Hier im Dschungel, keine zwei Autostunden von Panama City entfernt, könnte man von einem Cüpli allerdings nicht weiter weg sein. Wir erreichen das Ufer vor Guillermos Dorf, wo uns die Frauen empfangen. Sie tragen Wickelröcke und Chaquiras, perlenbestickte und münzenbesetzte Oberteile, die sie einst ihren Töchtern als Mitgift überreichen werden. Die Damen führen uns in eine auf Stelzen gebaute Hütte. Just in diesem Moment setzt der Regen ein. Nicht irgendein Regen. Richtiger Urwaldregen; kurz und intensiv, mit gefühlt faustgrossen Tropfen. Eine herrliche Szene.

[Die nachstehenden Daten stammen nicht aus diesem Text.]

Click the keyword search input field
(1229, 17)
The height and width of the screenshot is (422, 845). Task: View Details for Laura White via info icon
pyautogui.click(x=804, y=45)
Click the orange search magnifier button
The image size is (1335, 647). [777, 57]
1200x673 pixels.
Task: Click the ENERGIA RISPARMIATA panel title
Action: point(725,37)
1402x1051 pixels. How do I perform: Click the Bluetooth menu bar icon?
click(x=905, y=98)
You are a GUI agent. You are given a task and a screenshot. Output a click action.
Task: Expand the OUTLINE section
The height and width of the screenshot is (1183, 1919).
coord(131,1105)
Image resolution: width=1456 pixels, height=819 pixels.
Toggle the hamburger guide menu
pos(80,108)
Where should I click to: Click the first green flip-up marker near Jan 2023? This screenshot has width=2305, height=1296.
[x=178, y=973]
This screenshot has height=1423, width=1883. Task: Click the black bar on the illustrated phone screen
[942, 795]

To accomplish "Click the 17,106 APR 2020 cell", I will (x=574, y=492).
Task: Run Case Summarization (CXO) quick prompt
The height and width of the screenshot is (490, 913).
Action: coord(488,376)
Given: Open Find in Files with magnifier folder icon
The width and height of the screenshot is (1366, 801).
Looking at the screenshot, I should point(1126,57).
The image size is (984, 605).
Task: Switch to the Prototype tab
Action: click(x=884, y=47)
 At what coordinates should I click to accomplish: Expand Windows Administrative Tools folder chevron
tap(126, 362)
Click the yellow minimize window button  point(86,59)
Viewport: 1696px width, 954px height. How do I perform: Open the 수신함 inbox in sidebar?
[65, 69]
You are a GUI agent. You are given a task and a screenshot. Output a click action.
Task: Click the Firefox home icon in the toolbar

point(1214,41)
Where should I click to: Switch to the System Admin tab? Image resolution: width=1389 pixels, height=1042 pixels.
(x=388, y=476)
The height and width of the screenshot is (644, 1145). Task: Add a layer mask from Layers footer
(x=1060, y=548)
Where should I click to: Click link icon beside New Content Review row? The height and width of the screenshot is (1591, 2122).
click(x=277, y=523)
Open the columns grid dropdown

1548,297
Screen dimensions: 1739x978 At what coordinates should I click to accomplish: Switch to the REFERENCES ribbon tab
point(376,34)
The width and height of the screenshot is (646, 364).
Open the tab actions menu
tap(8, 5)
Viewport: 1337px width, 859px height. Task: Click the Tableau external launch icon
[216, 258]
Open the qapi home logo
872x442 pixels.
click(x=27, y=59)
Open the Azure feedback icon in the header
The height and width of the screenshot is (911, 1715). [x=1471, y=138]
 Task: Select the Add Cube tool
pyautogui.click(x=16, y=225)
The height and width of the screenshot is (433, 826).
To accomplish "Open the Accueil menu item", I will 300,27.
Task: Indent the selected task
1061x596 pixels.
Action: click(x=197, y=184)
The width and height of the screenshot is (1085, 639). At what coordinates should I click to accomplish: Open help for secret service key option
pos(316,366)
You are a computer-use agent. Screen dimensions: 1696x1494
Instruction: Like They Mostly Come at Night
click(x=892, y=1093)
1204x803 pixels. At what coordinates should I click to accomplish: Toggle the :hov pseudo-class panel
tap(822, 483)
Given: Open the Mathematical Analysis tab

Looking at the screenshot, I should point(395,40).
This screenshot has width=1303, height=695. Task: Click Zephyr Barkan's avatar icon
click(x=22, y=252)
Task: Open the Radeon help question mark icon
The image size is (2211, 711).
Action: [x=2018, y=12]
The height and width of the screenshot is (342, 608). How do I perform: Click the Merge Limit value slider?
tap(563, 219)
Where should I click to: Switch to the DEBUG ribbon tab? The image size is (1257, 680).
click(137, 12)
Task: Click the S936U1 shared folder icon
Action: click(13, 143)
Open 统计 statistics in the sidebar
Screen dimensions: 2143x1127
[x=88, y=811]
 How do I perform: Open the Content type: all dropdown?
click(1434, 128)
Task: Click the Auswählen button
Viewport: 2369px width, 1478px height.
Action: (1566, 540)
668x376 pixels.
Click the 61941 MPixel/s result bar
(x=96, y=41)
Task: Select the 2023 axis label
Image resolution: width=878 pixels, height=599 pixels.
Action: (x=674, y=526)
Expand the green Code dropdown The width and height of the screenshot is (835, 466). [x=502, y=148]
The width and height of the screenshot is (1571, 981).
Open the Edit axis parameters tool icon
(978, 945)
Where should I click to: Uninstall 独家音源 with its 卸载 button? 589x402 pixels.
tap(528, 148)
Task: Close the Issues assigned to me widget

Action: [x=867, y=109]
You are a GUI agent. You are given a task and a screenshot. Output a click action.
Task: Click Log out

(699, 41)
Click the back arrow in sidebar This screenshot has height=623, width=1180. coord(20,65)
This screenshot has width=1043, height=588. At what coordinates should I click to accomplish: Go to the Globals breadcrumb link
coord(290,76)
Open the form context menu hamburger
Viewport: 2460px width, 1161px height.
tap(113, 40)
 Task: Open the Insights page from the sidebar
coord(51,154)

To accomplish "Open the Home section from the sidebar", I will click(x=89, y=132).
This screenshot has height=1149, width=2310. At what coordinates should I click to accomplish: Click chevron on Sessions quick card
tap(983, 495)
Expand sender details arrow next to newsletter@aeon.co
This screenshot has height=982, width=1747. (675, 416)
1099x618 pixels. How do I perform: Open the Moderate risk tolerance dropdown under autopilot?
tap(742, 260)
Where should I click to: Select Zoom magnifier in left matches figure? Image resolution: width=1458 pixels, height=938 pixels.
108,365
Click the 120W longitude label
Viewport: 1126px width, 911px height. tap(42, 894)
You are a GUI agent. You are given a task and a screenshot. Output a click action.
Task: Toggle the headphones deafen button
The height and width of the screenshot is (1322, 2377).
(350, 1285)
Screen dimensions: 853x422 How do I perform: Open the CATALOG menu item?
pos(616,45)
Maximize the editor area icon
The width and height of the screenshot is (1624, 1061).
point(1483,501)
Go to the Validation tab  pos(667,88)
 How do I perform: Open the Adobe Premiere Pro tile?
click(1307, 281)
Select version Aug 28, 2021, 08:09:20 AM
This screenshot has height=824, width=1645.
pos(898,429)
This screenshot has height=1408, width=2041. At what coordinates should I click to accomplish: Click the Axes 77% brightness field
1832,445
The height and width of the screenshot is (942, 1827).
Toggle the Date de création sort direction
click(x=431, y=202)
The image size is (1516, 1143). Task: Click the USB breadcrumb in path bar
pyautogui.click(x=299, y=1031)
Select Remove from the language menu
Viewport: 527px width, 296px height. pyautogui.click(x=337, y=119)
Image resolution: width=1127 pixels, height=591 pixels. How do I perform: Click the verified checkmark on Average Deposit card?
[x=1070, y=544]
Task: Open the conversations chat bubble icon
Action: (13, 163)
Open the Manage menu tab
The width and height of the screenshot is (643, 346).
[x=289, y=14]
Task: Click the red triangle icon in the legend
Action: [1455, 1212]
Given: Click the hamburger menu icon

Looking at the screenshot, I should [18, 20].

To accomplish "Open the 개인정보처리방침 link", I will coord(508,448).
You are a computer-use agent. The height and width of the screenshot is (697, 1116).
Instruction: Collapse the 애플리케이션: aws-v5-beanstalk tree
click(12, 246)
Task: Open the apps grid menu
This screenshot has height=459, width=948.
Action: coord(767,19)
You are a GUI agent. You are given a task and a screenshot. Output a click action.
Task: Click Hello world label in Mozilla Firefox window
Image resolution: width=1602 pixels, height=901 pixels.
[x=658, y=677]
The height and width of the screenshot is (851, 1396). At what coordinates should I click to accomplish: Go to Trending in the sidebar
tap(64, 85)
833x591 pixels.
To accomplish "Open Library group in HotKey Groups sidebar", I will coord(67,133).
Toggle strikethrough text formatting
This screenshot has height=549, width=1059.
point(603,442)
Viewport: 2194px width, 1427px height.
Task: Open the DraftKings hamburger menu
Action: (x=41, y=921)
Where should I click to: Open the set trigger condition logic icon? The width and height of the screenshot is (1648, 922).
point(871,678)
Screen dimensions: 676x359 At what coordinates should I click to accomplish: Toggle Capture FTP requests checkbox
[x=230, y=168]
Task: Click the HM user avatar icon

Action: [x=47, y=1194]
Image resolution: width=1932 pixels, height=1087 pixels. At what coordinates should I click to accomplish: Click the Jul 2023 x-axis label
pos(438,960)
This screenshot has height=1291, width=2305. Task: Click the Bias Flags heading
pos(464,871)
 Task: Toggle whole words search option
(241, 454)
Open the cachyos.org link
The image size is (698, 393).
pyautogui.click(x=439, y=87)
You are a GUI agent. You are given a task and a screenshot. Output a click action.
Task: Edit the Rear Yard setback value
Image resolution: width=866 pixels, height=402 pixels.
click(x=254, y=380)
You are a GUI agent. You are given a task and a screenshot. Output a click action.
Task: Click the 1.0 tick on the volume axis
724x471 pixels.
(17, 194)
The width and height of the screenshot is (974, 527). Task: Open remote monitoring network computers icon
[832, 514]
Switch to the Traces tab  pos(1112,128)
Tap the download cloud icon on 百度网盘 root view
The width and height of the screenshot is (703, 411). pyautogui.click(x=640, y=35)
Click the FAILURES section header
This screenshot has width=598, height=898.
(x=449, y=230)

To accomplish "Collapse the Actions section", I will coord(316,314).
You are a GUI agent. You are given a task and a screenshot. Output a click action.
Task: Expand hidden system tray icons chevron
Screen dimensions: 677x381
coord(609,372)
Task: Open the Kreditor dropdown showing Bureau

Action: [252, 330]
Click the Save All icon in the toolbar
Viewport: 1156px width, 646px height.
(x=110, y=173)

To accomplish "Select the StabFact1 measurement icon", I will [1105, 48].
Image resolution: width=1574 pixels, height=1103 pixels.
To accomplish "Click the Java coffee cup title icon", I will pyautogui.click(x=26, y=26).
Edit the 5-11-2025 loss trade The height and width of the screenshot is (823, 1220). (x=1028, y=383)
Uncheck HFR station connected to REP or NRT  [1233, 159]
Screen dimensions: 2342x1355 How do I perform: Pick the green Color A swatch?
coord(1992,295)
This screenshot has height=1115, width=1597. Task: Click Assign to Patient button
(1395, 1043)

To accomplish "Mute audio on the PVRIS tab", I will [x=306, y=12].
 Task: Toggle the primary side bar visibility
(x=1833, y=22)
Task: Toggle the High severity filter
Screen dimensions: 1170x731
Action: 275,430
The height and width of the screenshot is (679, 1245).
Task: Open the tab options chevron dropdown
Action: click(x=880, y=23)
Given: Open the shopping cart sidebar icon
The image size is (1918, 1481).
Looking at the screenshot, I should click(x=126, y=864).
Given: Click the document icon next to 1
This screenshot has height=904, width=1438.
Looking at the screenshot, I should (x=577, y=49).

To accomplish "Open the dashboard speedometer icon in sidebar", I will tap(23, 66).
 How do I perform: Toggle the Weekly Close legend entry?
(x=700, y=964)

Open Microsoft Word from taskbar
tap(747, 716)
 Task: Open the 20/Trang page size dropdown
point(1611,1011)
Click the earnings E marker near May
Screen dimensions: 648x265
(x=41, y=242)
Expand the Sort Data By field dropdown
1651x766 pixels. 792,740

Die junge Emberá Yari erklärt uns, weshalb die Palmdächer dem Regen so gut standhalten. Das Geheimnis liegt darin, das Innere der Hütte ausreichend zu räuchern, was durch das Kochen garantiert ist. Von ihren Kochkünsten dürfen wir uns selbst überzeugen: Es gibt köstlichen Fisch und frittierte Kochbananen im Palmenblatt.

Die Emberá versuchen, so viel wie möglich von ihrer Kultur zu bewahren. Viele Traditionen sind aber auch verloren gegangen, seit 1984 das Chagres-Gebiet zum Nationalpark erklärt wurde und sie nicht mehr überall jagen und fischen dürfen. Vor allem die jüngere Generation führt heute oftmals nur noch am Wochenende ein Emberá-Dasein. Der Nachwuchs wird in den Dörfern von Lehrpersonen aus Panama City unterrichtet; in allen Fächern ausser Informatik. «Wer braucht schon Computer im Urwald», scherzt Yari. Sie führt uns ins Gemeinschaftshaus, wo die Männer musizieren und Kunsthandwerk feilbieten. Wir schlendern von Tisch zu Tisch, ich lasse mir von einem Mädchen ein temporäres Tattoo malen. Dazu benutzt sie den Saft der Jenipapo-Frucht, der eine ähnliche Wirkungsweise auf der Haut hat wie Henna. Als wir uns verabschieden und in den Einbaum steigen, setzt er wieder ein, der Urwaldregen. Mein Tattoo zerläuft. Stunden später, zurück in Panama City, stehe ich auf der Dachterrasse des Hard Rock Hotels. Oben funkeln die Sterne, unten die Lichter der Metropole. Die Altstadt Casco Viejo mit ihren alten Herrenhäusern koexistiert mit den modernen Wolkenkratzern und untermalt die allgegenwärtigen Gegensätze. Am Morgen watete ich noch barfuss durch den Dschungel – jetzt stecke ich in luftiger Höhe in Salsa-Schuhen. Die Stimme von Panamas Megastar Rubén Blades ertönt aus dem Lautsprecher, erste Paare schreiten auf die Tanzfläche. Der Kinderbuchautor Janosch hatte Recht. Schön ist es, dieses Panama.